Edward Albee
- Category : 1928-births
- Type : ME
- Profile : 5/1 - Heretical / Investigator
- Definition : Single
- Incarnation Cross : LAX Informing 1
Biography
American playwright known for works such as The Zoo Story (1958), The Sandbox (1959), Who's Afraid of Virginia Woolf? (1962) and A Delicate Balance (1966). He was awarded the Pulitzer Prize for Drama three times. His works are often considered as well-crafted, frank examinations of the modern condition. His early works reflect a mastery and Americanization of the Theatre of the Absurd that found its peak in works by European playwrights such as Samuel Beckett, Eugène Ionesco and Jean Genet. His middle period comprised plays that explored the psychology of maturing, marriage, and sexual relationships. Younger American playwrights, such as Paula Vogel, credit Albee's daring mix of theatricality and biting dialogue with helping to reinvent the post-war American theatre in the early 1960s. Later in his life, Albee continued to experiment in works such as The Goat, or Who Is Sylvia? (2002).

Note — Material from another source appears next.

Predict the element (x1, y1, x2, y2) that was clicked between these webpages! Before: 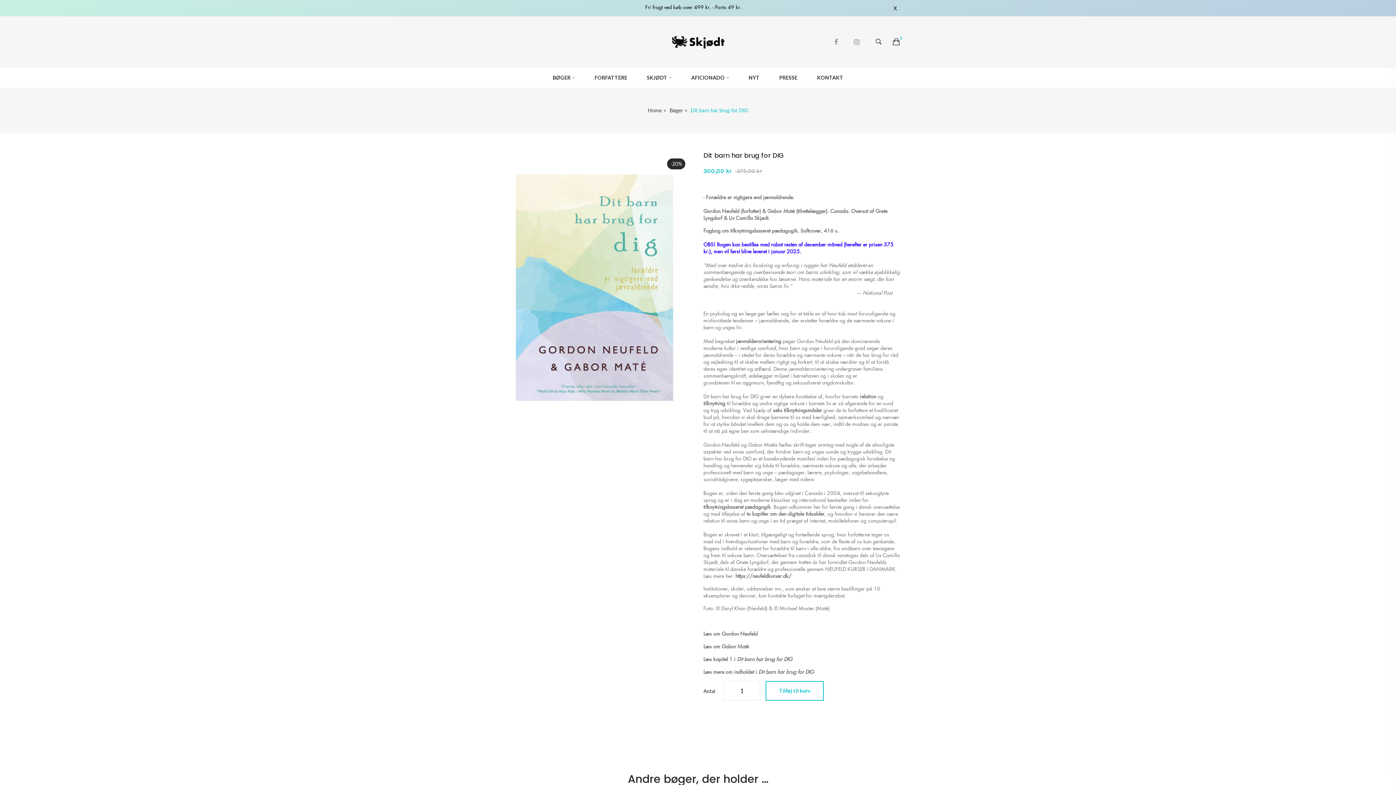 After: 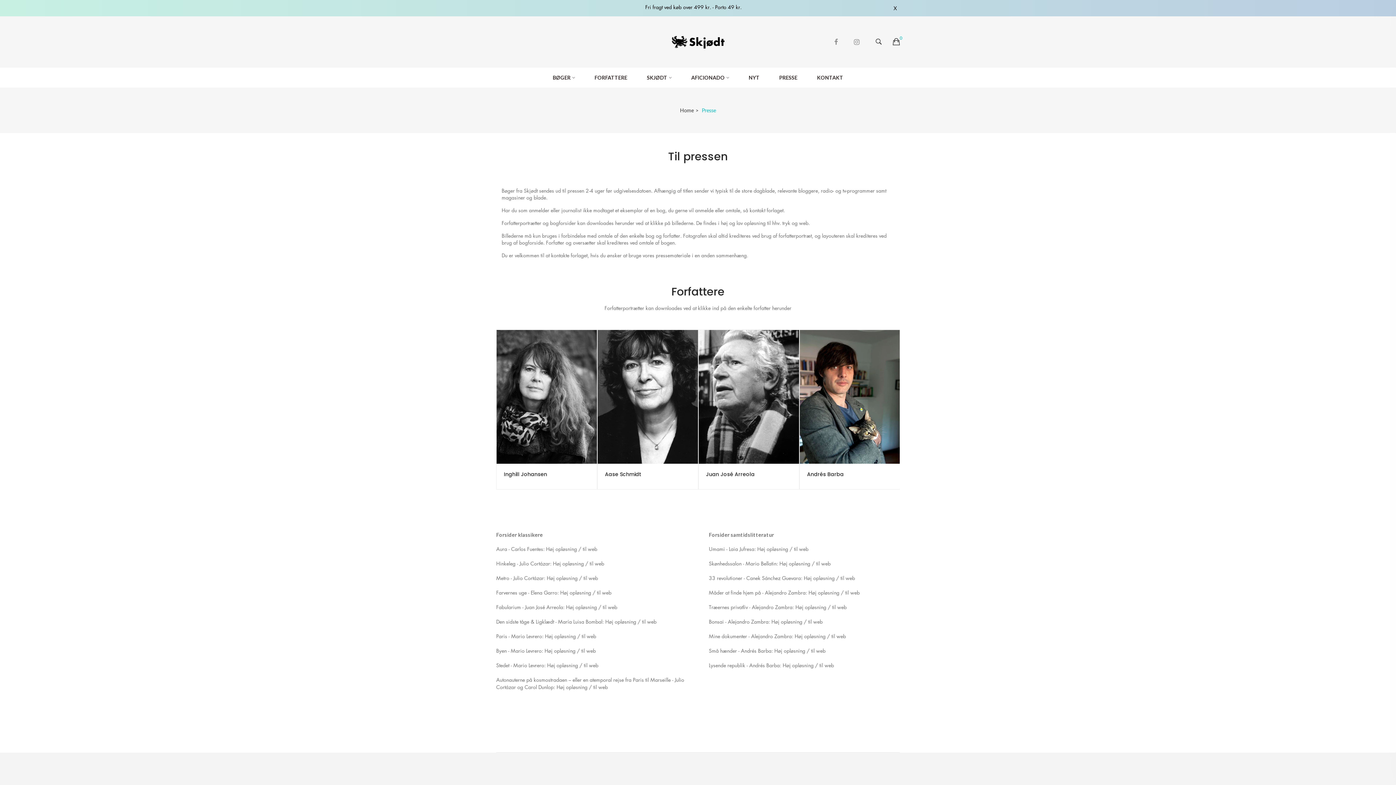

Albee was openly gay and stated that he first knew he was gay at age 12 and a half. He insisted, however, that he did not want to be known as a "gay writer." His longtime partner, Jonathan Thomas, a sculptor, died on 2 May 2005 from bladder cancer. They had been partners from 1971 until Thomas's death. Albee also had a relationship of several years with playwright Terrence McNally during the 1950s.
Albee died at his Montauk, New York, home on 16 September 2016, aged 88.